The Vile Scribbler said...

I don't think life seems meaningless, nor do I think humanity is necessarily doomed. But ultimately, his vision is based in a belief that underneath it all, people are all the same and all want the same things out of life, and it's only errors or misunderstandings or a small group of evil people controlling things that keep them from realizing it. I think that's absurdly mistaken.

Anonymous said...

"But ultimately, his vision is based in a belief that underneath it all, people are all the same and all want the same things out of life, and it's only errors or misunderstandings or a small group of evil people controlling things that keep them from realizing it. I think that's absurdly mistaken."
I don't think Thom said it, I did and I did so following your thought pattern..
you said:
"because it makes even a banker seem human, which means possibly anyone could be capable of such antisocial destructiveness" and
" and
"Fear, cynicism and greed are equally integral parts of what it means to exist as a human, both collectively and individually; the progressivist notion that they can be neatly delineated and surgically excised, leaving only the "good" bits behind, is one of the oldest delusions of humankind, and ironically responsible for no small amount of suffering itself. "
also I said life may seem meaningless since if you despise of "silly romantic kicks", which are associated with purpose and activism, even scientists get romantic kicks..then what's left?

you're also saying thom's music/views are unchallenging, un-inspirational - perhaps to you but you forget that there are other people, who feel and think differently..you seem to know all those things "We're never going to all be inspired by the same things at the same time or desirous of the same ends by the same means. " but somehow you don't realise it yourself?

Thom said he hopes his music may influence the right people..surely you don;t expect him to sing to the robbers saying you've lied to me but I forgive youm, this would be unchallenging, when your child is behaving badly first thing you do is you tell it off, prove that what it's done was wrong, perhaps penalise it to prevent things from happening again, yes or no? what's your point? everyone voices their opinions differently and not everyone is brave enough to do so, since people in power will try to shut your mouth by all means

since you've contradicted yourself I don't know whether you're saying anything at all, apart from scrutinising a public figure..perhaps I am missing something?

The Vile Scribbler said...

To clarify, I mean "romantic" in the sense of romanticism, the artistic/cultural movement.

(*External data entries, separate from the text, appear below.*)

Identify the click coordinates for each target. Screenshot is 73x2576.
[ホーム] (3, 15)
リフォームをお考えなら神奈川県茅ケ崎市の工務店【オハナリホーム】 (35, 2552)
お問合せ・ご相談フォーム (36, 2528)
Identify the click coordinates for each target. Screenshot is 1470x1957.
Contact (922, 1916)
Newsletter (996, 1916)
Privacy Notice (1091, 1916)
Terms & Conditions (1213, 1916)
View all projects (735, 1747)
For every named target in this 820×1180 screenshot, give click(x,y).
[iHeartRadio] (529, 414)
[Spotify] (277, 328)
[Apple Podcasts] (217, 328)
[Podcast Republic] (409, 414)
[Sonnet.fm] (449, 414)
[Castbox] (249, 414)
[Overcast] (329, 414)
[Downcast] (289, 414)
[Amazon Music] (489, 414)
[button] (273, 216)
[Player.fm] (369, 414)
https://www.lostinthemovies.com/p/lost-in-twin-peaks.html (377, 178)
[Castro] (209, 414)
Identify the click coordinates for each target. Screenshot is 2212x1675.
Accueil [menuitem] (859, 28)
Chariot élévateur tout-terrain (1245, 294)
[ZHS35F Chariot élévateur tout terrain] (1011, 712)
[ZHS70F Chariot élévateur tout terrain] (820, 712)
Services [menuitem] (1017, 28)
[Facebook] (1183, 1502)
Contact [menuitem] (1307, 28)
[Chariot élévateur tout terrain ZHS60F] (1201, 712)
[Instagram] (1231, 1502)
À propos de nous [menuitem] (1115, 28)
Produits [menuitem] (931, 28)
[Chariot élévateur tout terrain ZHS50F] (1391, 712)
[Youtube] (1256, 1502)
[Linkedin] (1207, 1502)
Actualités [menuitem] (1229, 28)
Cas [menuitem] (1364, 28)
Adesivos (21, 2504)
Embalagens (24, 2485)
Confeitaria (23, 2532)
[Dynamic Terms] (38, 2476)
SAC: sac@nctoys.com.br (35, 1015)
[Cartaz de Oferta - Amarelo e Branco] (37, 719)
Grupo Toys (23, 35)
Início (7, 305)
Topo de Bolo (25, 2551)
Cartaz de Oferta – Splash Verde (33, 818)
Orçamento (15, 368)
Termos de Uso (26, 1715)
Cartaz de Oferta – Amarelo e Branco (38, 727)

I'm saying he's being overly idealistic.

He seems to conflate morality with art; he equates being a selfish, greedy banker with being spiritually and creatively dead, as if bankers are deficient people who never got enough love and affection, or never listened to challenging, creative music, and thus are incapable of knowing true happiness. How does he know they're not really happy? And how many creative, avant-garde artists have been miserable in their personal lives? There's no clear relationship between being morally righteous by his standards and being content or fulfilled.

As a widely-respected musician with a reputation for being cutting-edge, it's an obviously self-serving notion for him to claim that his standard of being "challenging" and "exciting" is equivalent to being more intelligent, more sensitive, or more moral.

As for contradicting myself, I don't see it -- I'm not claiming my opinion is the only true one.